Eu andava a organizar as roupas de verão quando vi aquela peça, ainda por estrear: uma blusinha rosa fushia, de um vaporoso tecido. Daquelas que acaba sempre por deixar à vista alguma parte do sutiã, qualquer que seja o modelo. Decidi experimentá-la e acabei por deixá-la vestida.
Vi as horas. Se queria tomar um café, antes de ir buscar os miúdos à escola, tinha que me despachar. Olhei para o espelho e pensei: "Hum, isto está tudo no sítio...vou mesmo assim." E lá saí, contra o que é meu costume, sem o sustentador peitoral.
Ao passar pela esplanada apercebi-me da dificuldade que alguns olhares tiveram em desprender-se do bailado sensual do meu modesto "front pack". E lembrei-me do pedido de uma amiga: escrever sobre a patética forma como algumas pessoas desculpabilizam as violações por, alegadamente, certas mulheres se "porem a jeito".
Há, de facto, indumentárias (e maneiras de as usar) que deixam muito pouco trabalho às imaginações. Sustentar a classe e o charme com roupas que revelam demais as carnes é uma arte que não está ao alcance de todas.
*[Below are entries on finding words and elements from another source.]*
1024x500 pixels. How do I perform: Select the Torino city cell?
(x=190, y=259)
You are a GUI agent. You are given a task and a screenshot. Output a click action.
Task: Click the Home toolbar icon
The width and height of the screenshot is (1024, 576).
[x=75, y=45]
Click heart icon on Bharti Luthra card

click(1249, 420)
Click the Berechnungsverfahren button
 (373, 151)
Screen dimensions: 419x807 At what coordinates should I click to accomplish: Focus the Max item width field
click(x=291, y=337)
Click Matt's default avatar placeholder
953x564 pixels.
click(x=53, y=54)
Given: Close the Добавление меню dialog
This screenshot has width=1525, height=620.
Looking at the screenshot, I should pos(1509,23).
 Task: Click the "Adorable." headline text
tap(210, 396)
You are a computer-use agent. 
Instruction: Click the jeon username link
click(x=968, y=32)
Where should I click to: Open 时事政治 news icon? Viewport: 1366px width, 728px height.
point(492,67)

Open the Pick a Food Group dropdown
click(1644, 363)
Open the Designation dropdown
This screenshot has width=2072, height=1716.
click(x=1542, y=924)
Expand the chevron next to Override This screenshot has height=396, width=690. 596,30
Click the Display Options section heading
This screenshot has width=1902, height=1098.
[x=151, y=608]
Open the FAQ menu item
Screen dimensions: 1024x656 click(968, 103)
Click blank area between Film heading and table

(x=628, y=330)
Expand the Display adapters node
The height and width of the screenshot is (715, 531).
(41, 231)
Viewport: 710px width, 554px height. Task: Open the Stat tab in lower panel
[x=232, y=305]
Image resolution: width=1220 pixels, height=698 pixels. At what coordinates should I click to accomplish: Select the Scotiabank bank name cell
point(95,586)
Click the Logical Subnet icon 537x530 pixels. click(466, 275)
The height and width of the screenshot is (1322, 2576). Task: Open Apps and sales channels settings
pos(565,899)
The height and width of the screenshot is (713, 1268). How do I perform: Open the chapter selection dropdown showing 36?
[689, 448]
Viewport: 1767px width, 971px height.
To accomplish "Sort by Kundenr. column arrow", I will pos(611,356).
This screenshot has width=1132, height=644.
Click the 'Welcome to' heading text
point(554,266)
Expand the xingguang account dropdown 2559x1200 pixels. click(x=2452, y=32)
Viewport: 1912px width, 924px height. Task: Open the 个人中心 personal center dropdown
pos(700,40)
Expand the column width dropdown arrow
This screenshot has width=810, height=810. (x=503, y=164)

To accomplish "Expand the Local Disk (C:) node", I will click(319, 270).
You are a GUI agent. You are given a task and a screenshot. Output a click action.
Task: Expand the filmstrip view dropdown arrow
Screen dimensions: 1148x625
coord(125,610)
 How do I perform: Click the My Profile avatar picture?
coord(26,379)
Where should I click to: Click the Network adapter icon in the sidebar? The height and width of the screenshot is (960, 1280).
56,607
É muito mais fácil fazê-lo, creio, com modelitos que insinuam sem mostrar. Mas estou a desviar-me do cerne da questão. É que nada dá o direito, a ninguém, de forçar o sexo com outrem. Por mais que haja vestimentas capazes de provocar defuntos, a violentação jamais fica justificada. Que quem ande assim pelas ruas tenha que lidar com olhares, piropos e cortejos por demais óbvios, é ponto assente, legítimo até. Eu própria confesso que por vezes fico a olhar, fascinada, quando estou atrás do bar, no Piratas, e me aparecem monumentais pares de seios, pousados lascivamente sobre o balcão. Mas isso não me dá o direito de os agarrar, com ambas as mãos, nem de prosseguir para outras luxúrias. É um bocado como as crianças nas lojas de doces e brinquedos: "É só para olhar, não é para mexer!"
Enfim, qualquer mulher que goste de o ser aprecia, num ou noutro momento, apresentar-se de uma forma mais provocadora e sensual. Mas, repito, quem o faça apenas deve ter que se preocupar com "cantadas" mais assertivas e nunca com agressões à sua integridade física e emocional. Contudo não convém esquecer que, da mesma forma que as fémeas terão, para sempre, o gene "evista" de agents provocateurs, os machos também manterão, para sempre a pulsar-lhes no sangue, a (des)graça da queda na tentação.